**TO DO**
Go through the records below and write each one out again unchanged.

* * *

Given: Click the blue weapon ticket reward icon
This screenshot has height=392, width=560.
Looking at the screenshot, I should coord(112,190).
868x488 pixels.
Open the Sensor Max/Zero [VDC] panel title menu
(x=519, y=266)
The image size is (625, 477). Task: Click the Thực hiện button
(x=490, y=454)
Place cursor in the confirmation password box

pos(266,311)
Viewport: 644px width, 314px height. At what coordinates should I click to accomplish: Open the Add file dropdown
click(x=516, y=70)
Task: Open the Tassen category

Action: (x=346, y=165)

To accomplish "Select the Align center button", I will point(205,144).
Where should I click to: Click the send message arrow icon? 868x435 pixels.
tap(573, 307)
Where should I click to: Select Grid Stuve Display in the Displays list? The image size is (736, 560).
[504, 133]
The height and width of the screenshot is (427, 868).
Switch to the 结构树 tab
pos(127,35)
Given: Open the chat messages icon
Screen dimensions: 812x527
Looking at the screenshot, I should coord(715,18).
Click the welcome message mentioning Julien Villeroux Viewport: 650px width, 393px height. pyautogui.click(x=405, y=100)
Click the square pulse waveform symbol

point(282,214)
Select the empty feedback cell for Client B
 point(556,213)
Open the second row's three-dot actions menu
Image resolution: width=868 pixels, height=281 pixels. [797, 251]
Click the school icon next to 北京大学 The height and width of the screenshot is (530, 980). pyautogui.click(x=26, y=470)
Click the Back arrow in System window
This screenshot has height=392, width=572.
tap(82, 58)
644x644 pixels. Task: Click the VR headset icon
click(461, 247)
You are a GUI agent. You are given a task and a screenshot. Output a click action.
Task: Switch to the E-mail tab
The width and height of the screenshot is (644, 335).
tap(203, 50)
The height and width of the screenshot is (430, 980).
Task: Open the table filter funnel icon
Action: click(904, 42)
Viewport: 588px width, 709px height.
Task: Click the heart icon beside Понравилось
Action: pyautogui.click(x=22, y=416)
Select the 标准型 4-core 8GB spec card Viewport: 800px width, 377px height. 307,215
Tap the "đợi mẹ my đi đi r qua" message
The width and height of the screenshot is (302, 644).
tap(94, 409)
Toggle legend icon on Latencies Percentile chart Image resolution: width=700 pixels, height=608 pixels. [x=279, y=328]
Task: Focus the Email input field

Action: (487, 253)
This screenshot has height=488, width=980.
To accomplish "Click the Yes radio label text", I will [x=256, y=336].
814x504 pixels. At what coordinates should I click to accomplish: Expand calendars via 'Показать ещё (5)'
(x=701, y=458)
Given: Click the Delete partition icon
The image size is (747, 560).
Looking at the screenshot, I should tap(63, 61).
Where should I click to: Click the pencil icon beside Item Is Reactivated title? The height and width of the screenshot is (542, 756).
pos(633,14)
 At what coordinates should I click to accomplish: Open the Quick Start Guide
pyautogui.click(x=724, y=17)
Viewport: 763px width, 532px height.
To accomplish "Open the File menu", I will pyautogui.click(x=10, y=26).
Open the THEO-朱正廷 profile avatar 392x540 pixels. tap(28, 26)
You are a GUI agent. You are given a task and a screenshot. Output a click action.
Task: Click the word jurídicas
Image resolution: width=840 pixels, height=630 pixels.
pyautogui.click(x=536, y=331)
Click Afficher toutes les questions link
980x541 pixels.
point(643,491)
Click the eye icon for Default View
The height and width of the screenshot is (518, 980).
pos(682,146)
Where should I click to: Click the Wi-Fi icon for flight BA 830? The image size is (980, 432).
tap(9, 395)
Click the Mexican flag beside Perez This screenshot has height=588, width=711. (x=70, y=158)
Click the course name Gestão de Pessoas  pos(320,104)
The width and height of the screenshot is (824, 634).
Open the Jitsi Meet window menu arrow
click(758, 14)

* * *

**WRITTEN REPLY**
Given: Click the blue weapon ticket reward icon
This screenshot has height=392, width=560.
Looking at the screenshot, I should coord(112,190).
868x488 pixels.
Open the Sensor Max/Zero [VDC] panel title menu
(x=519, y=266)
The image size is (625, 477). Task: Click the Thực hiện button
(x=490, y=454)
Place cursor in the confirmation password box

pos(266,311)
Viewport: 644px width, 314px height. At what coordinates should I click to accomplish: Open the Add file dropdown
click(x=516, y=70)
Task: Open the Tassen category

Action: (x=346, y=165)

To accomplish "Select the Align center button", I will point(205,144).
Where should I click to: Click the send message arrow icon? 868x435 pixels.
tap(573, 307)
Where should I click to: Select Grid Stuve Display in the Displays list? The image size is (736, 560).
[504, 133]
The height and width of the screenshot is (427, 868).
Switch to the 结构树 tab
pos(127,35)
Given: Open the chat messages icon
Screen dimensions: 812x527
Looking at the screenshot, I should coord(715,18).
Click the welcome message mentioning Julien Villeroux Viewport: 650px width, 393px height. pyautogui.click(x=405, y=100)
Click the square pulse waveform symbol

point(282,214)
Select the empty feedback cell for Client B
 point(556,213)
Open the second row's three-dot actions menu
Image resolution: width=868 pixels, height=281 pixels. [797, 251]
Click the school icon next to 北京大学 The height and width of the screenshot is (530, 980). pyautogui.click(x=26, y=470)
Click the Back arrow in System window
This screenshot has height=392, width=572.
tap(82, 58)
644x644 pixels. Task: Click the VR headset icon
click(461, 247)
You are a GUI agent. You are given a task and a screenshot. Output a click action.
Task: Switch to the E-mail tab
The width and height of the screenshot is (644, 335).
tap(203, 50)
The height and width of the screenshot is (430, 980).
Task: Open the table filter funnel icon
Action: click(904, 42)
Viewport: 588px width, 709px height.
Task: Click the heart icon beside Понравилось
Action: pyautogui.click(x=22, y=416)
Select the 标准型 4-core 8GB spec card Viewport: 800px width, 377px height. 307,215
Tap the "đợi mẹ my đi đi r qua" message
The width and height of the screenshot is (302, 644).
tap(94, 409)
Toggle legend icon on Latencies Percentile chart Image resolution: width=700 pixels, height=608 pixels. [x=279, y=328]
Task: Focus the Email input field

Action: (487, 253)
This screenshot has height=488, width=980.
To accomplish "Click the Yes radio label text", I will [x=256, y=336].
814x504 pixels. At what coordinates should I click to accomplish: Expand calendars via 'Показать ещё (5)'
(x=701, y=458)
Given: Click the Delete partition icon
The image size is (747, 560).
Looking at the screenshot, I should tap(63, 61).
Where should I click to: Click the pencil icon beside Item Is Reactivated title? The height and width of the screenshot is (542, 756).
pos(633,14)
 At what coordinates should I click to accomplish: Open the Quick Start Guide
pyautogui.click(x=724, y=17)
Viewport: 763px width, 532px height.
To accomplish "Open the File menu", I will pyautogui.click(x=10, y=26).
Open the THEO-朱正廷 profile avatar 392x540 pixels. tap(28, 26)
You are a GUI agent. You are given a task and a screenshot. Output a click action.
Task: Click the word jurídicas
Image resolution: width=840 pixels, height=630 pixels.
pyautogui.click(x=536, y=331)
Click Afficher toutes les questions link
980x541 pixels.
point(643,491)
Click the eye icon for Default View
The height and width of the screenshot is (518, 980).
pos(682,146)
Where should I click to: Click the Wi-Fi icon for flight BA 830? The image size is (980, 432).
tap(9, 395)
Click the Mexican flag beside Perez This screenshot has height=588, width=711. (x=70, y=158)
Click the course name Gestão de Pessoas  pos(320,104)
The width and height of the screenshot is (824, 634).
Open the Jitsi Meet window menu arrow
click(758, 14)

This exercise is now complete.